Wednesday, May 1, 2013

Reading Room: TIME TRAVELERS "Merlin and the Motorcycle Knights"

The previous Time Travelers tale left "serious" sci fi behind...
...and this one tramples it into the ground.
If Tom Refield looks too young to have been an officer in World War II, remember this story was published in 1950, only five years after the end of WWII, so the idea of Tom serving in an Allied unit less than a decade earlier isn't unreasonable!
Written by Richard Hughes and illustrated by Ken Bald, this story from Operation: Peril #3 (1950) enters straight fantasy with the introduction of Merlin (non-magical and surprisingly traitorous) and King Arthur's Knights of the Round Table.
Next issue introduces alien menaces and an ongoing emphasis on space opera.
Despite this, the series' title will remain "Time Travelers" for the entire run.

Tuesday, April 30, 2013

Reading Room: SPACE SQUADRON "Terror from the Deep"

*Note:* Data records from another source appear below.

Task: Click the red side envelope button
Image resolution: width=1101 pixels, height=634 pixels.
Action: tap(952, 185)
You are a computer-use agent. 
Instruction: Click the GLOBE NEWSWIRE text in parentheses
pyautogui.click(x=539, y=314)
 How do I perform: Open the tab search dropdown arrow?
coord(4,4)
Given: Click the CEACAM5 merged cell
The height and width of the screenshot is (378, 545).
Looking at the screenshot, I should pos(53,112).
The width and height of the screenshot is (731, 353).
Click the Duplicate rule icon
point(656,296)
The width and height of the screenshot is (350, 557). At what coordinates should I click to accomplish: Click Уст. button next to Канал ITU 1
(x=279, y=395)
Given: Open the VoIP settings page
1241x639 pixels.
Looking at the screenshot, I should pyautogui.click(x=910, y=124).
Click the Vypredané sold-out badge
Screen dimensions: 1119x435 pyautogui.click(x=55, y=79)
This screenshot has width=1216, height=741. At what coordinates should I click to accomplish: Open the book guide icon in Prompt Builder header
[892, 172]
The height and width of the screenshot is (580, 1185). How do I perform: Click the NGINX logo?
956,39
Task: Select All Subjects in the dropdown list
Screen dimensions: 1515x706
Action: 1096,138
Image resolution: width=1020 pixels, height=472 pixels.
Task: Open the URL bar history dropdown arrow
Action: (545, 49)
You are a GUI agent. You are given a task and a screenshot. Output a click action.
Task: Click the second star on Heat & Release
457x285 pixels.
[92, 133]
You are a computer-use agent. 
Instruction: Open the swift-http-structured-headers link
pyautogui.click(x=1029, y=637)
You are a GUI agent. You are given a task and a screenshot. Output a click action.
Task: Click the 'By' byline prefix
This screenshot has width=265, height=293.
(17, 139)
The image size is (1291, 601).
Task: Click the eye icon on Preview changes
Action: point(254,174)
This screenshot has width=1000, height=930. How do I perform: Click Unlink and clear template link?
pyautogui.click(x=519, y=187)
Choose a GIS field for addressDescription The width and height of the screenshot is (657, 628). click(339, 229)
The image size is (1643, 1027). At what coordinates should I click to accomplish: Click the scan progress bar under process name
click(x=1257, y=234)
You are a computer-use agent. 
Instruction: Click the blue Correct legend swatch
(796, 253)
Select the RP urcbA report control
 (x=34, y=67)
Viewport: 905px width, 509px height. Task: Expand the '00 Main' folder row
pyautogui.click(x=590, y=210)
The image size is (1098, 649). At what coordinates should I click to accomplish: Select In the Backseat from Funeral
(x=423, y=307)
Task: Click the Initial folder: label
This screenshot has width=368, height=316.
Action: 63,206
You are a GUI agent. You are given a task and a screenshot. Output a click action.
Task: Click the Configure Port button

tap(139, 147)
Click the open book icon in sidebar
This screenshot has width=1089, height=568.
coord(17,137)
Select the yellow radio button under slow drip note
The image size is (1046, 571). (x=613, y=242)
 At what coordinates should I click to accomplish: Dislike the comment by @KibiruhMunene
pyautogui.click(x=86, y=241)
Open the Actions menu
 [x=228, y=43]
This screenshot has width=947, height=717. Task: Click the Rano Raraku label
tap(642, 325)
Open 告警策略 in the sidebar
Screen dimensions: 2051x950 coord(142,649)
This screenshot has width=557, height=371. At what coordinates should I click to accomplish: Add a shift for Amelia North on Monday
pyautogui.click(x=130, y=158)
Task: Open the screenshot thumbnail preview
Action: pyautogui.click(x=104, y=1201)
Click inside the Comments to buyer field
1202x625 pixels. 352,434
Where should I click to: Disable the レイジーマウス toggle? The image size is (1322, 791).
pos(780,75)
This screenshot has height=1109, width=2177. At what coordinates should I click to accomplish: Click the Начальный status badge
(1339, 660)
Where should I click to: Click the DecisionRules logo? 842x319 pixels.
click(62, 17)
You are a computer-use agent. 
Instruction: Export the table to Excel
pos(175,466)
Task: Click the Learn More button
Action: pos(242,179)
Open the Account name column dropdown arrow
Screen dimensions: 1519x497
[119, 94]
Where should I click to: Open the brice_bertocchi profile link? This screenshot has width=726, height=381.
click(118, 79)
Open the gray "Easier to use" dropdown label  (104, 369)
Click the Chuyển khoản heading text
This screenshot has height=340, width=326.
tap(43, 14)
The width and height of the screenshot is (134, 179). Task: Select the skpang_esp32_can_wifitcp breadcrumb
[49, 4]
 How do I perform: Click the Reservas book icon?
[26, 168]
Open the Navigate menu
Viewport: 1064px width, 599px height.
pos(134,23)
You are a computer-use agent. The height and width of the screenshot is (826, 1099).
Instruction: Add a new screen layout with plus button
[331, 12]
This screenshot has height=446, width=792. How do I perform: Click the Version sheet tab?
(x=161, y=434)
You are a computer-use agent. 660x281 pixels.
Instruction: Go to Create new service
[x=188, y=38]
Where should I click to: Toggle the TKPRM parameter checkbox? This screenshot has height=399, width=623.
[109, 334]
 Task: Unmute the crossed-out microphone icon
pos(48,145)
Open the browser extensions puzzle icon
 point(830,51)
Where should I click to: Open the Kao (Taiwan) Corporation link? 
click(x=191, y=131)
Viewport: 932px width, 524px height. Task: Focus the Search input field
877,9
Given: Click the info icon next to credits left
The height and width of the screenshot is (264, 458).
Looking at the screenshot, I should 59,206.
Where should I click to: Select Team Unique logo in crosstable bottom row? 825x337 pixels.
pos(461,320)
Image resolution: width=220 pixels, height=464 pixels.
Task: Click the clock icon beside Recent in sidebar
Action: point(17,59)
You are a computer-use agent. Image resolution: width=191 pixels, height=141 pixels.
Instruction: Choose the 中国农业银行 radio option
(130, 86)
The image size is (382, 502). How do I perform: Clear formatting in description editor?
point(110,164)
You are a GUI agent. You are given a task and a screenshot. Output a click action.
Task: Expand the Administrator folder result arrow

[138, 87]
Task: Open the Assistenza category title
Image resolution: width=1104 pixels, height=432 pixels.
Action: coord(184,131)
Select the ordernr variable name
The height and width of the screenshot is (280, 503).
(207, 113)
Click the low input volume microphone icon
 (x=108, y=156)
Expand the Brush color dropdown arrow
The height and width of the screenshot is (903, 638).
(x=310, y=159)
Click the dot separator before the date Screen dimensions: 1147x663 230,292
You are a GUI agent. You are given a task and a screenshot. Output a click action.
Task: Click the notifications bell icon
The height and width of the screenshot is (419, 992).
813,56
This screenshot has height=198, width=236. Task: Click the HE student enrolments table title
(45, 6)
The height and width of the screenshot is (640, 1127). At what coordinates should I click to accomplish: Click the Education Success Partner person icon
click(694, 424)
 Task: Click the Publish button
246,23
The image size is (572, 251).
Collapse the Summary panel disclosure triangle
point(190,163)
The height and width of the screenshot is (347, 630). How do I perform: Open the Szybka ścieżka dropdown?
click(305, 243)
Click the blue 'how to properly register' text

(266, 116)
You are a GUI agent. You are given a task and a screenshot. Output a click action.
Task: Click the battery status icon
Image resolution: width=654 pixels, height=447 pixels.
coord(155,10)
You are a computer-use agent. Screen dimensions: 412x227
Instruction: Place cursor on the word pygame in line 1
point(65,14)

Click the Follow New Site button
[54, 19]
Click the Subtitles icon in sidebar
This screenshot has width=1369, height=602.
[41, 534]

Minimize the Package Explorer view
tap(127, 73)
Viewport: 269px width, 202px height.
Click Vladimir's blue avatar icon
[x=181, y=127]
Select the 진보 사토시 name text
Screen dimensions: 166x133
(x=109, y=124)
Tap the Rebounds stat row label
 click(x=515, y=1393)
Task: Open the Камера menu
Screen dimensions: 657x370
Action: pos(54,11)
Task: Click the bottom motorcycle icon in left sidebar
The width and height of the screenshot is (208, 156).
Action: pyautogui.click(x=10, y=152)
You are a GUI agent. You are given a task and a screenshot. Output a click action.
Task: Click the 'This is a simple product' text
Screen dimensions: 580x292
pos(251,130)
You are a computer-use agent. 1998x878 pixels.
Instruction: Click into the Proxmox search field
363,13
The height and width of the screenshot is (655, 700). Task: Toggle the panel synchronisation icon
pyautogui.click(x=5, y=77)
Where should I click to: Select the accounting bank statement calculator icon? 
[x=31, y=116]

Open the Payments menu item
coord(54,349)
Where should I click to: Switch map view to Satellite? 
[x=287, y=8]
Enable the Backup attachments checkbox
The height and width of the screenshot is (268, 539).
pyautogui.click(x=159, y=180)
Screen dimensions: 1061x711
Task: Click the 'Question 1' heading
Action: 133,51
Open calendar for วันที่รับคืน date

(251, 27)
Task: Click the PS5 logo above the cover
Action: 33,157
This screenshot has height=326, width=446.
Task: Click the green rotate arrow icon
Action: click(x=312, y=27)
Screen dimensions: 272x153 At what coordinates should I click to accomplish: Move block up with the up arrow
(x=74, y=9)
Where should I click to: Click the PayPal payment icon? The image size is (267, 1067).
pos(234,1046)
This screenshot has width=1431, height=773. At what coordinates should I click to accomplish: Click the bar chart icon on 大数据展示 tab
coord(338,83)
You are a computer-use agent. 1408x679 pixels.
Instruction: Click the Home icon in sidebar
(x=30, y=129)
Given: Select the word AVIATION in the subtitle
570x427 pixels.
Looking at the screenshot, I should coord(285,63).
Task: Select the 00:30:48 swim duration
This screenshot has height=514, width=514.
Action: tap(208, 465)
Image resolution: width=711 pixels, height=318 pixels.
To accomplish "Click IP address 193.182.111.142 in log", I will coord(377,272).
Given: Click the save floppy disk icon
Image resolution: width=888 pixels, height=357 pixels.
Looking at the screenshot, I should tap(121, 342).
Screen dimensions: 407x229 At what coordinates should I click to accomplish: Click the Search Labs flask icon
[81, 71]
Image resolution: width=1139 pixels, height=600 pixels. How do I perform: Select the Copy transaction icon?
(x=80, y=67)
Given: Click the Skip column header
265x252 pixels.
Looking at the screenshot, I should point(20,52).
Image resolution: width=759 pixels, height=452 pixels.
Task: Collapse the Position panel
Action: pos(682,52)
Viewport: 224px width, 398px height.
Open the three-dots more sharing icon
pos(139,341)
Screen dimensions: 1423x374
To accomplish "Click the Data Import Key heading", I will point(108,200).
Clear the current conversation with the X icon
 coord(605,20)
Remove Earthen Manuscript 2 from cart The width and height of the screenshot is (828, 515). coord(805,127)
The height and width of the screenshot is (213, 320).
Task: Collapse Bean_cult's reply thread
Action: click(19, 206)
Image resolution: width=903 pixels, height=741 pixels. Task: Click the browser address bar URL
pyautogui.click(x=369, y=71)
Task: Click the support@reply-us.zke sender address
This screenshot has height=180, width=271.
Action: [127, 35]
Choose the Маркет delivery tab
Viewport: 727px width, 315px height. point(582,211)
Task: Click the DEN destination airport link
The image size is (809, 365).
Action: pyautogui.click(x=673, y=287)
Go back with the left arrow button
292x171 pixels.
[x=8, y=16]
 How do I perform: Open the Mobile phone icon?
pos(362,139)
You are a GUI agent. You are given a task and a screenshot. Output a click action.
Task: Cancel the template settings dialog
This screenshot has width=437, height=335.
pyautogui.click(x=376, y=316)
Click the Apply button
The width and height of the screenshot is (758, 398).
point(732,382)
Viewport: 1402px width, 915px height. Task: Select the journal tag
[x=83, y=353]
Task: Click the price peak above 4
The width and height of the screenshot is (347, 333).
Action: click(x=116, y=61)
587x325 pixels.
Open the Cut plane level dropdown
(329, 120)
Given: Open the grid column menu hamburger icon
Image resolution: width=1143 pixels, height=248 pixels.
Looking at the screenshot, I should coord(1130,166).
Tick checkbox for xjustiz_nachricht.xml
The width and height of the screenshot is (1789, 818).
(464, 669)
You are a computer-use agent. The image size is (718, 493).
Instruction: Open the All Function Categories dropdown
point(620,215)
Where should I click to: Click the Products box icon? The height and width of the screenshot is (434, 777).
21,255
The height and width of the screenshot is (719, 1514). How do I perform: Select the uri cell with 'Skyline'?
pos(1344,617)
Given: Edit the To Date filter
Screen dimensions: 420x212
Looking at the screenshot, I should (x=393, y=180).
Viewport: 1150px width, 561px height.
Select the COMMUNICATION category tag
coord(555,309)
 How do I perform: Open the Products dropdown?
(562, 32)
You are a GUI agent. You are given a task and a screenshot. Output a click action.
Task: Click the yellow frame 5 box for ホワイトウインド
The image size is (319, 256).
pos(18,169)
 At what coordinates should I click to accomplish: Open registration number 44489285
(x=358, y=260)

Let's blast-off for excitement (if not scientific accuracy) in the year 2000...
...as the Space Squadron journeys to the "water world" of Neptune!
Until the Voyager 2 flight in 1989, little was known about Neptune except for it's size and color, so sci-fi went all over the place speculating about what lay under the bright blue atomosphere.
Because of the name, derived from the Roman god of the sea, most tales (like this one) portrayed the planet as an aquatic world with a breathable atmosphere and amphibian, reptilian, or fish-like inhabitants.
The writer and artist for this tale from Atlas/Marvel's Space Squadron #3 (1951) are unknown to me, though in the scripter's case, it might be best to remain anonymous.